Conférence « Julieta Hanono ou la mesure de l’exil et de la désolation » par Soko Phay, le 14 mars 2014, dans le cadre du colloque « Figurer l’exil », sous la direction d’Alexis Nusolevici, Alexandra Galitzine et Sara Guindani.
Résumé :
Tout départ vers l’autre est un voyage vers un autre soi. Julieta Hanono a dû quitter l’Argentine où, sous la dictature militaire, elle fut enlevée et portée « disparue » dans un lieu secret, de novembre 1977 à décembre 1979. C’est lors d’un retour à Rosario, en 2004, en particulier au centre de détention et de torture, qu’elle s’est confrontée à son passé. A partir de cette épreuve extrême elle a tiré un film El poso (le trou) et continué un travail artistique qui questionne l’exil et la mémoire. Cet entre-deux renvoie à la « désolation », dans son sens étymologique latin, évoquée par Hannah Arendt : la désolation est la solitude des hommes que le système totalitaire déracine, « prive de sol » physiquement et psychiquement. Dans cette perspective, il s’agira d’étudier l’œuvre de Julieta Hanono, qui entrelace l’art, le politique et l’Histoire.

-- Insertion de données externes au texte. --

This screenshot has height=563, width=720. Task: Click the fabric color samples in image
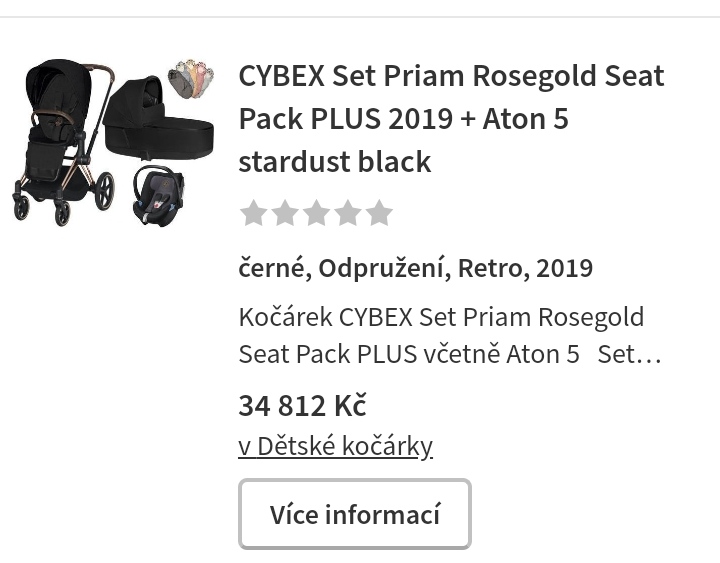pyautogui.click(x=191, y=79)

Ses déplacements formels soulignent combien les décentrements sont autant matériels, physiques et géographiques que mémoriels. Figurer l’exil, c’est interroger le deuil de l’origine, la part fantomale des récits et des secrets non résolus, mais également les enjeux esthétiques du déplacement comme autant de pratiques dans lesquelles un corps, une pensée, un langage se trouvent en mouvement.